• [Assignment]
Go through the entries that follow and count every line with the string "Политика". Reply with the number only.

• [Entries supplied]

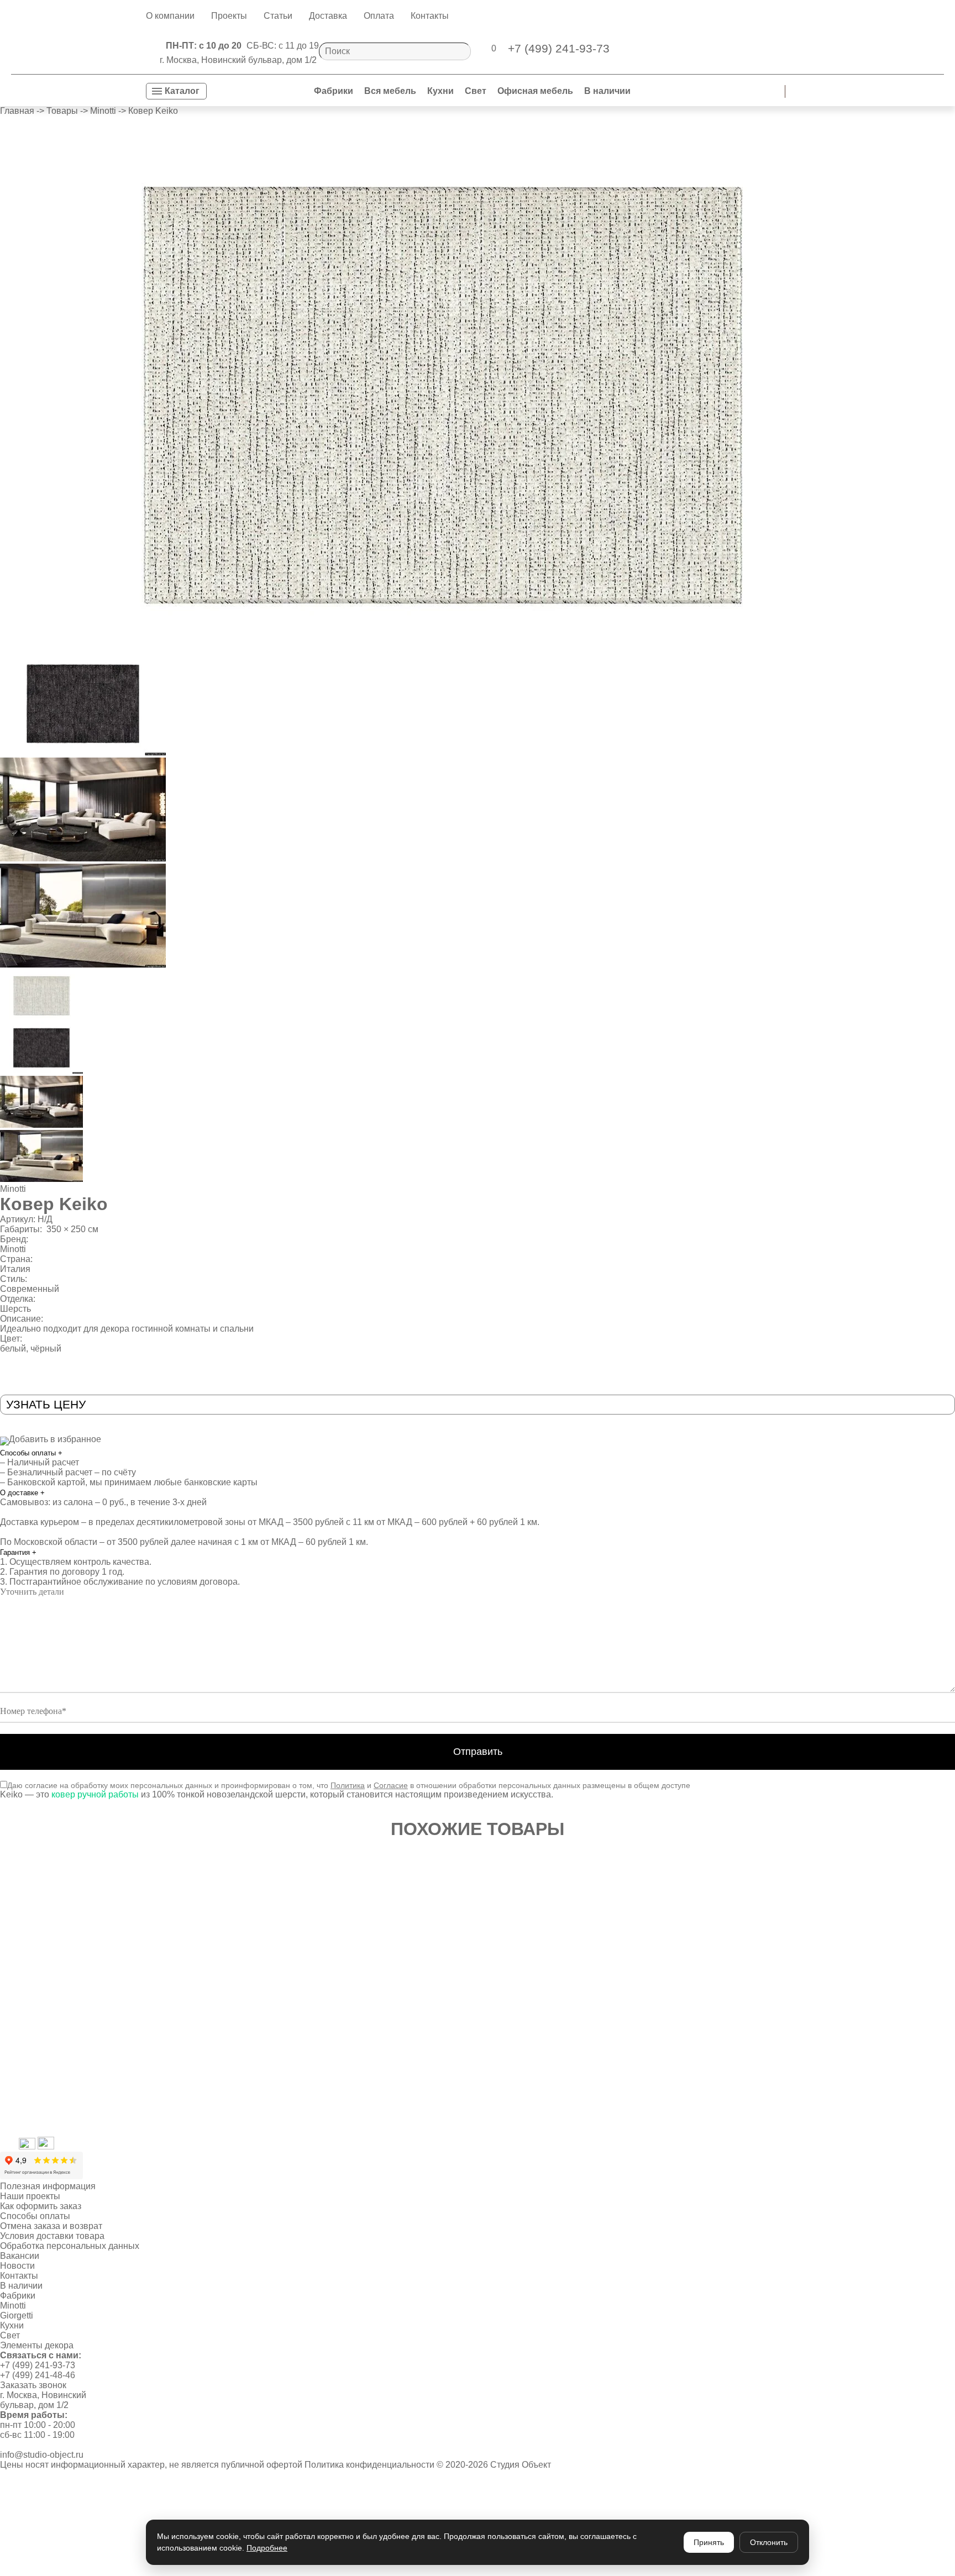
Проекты (229, 15)
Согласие (391, 1785)
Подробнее (266, 2547)
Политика (347, 1785)
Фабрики (333, 91)
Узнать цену (46, 1404)
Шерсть (15, 1308)
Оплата (379, 15)
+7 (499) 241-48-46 (37, 2375)
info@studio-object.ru (41, 2454)
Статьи (278, 15)
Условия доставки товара (52, 2236)
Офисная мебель (535, 91)
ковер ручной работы (95, 1794)
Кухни (440, 91)
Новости (17, 2265)
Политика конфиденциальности (369, 2464)
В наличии (607, 91)
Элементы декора (37, 2345)
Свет (475, 91)
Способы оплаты (31, 1453)
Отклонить (769, 2542)
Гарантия (18, 1552)
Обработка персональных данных (69, 2246)
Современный (29, 1289)
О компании (170, 15)
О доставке (22, 1493)
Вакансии (19, 2255)
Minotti (13, 1189)
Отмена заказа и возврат (51, 2226)
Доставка (328, 15)
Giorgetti (16, 2315)
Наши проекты (30, 2196)
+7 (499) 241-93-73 (37, 2365)
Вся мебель (390, 91)
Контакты (430, 15)
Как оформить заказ (40, 2206)
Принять (709, 2542)
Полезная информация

• [Your response]
2